Principle / circuitAdvanced

Real, apparent & reactive power (kW · kVA · kVAr)

Three different 'powers' on an AC system — what each one is, and why they don't simply add up.

φReal power (kW)Reactive(kVAr)Apparent (kVA)power factor = kW / kVA = cos φ
Power triangle — real power (kW) and reactive power (kVAr) combine at right angles to give apparent power (kVA)

Three powers, one load

On AC, an inductive load deals with two things at once: real power (kW) that does the actual work — turning the shaft, making heat, giving light — and reactive power (kVAr) that only shuttles energy in and out of magnetic fields without doing work.

The supply has to deliver both together. Their combination is the apparent power (kVA) — the product of the voltage and the total current actually flowing. It's what sizes cables, transformers and switchgear, because they carry the whole current, working or not.

The power triangle

Because the reactive part is 90° out of phase with the real part, they don't add arithmetically — they add as a right-angled triangle. Real power is the base, reactive power the upright, and apparent power the hypotenuse. Power factor is the ratio of the base to the hypotenuse.

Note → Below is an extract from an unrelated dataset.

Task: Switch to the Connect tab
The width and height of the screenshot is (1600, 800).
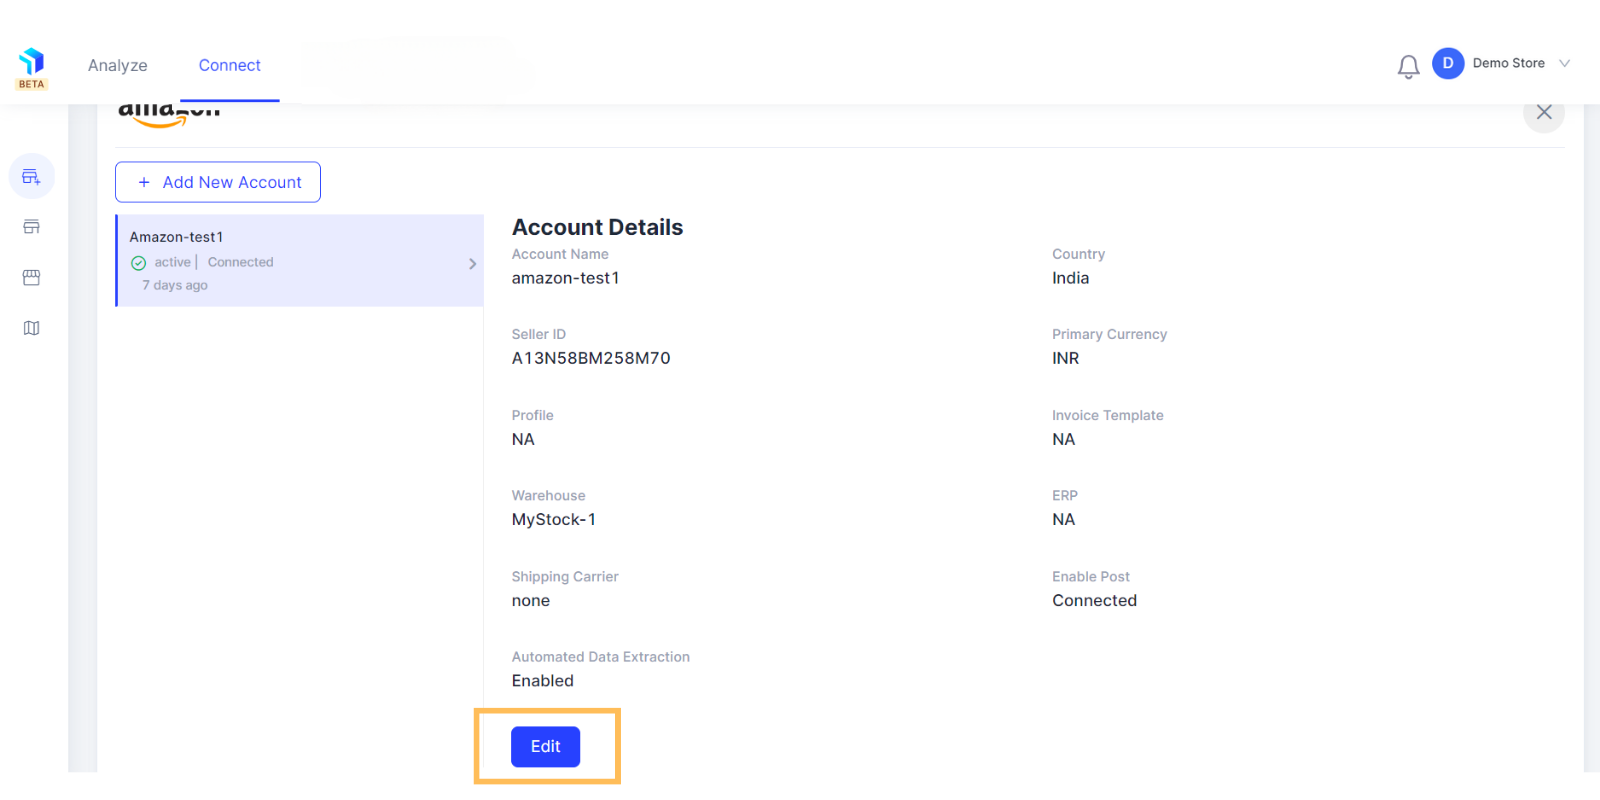Action: click(229, 65)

That geometry is why correcting power factor (shortening the reactive upright) brings the apparent power down close to the real power — the supply ends up delivering nearer to just the working load.

Reading a nameplate

A motor rated in kW tells you its mechanical output; the kVA it draws from the supply is larger, set by its efficiency and power factor. Sizing the supply, protection and cable from kW alone undersizes them — the current comes from the kVA.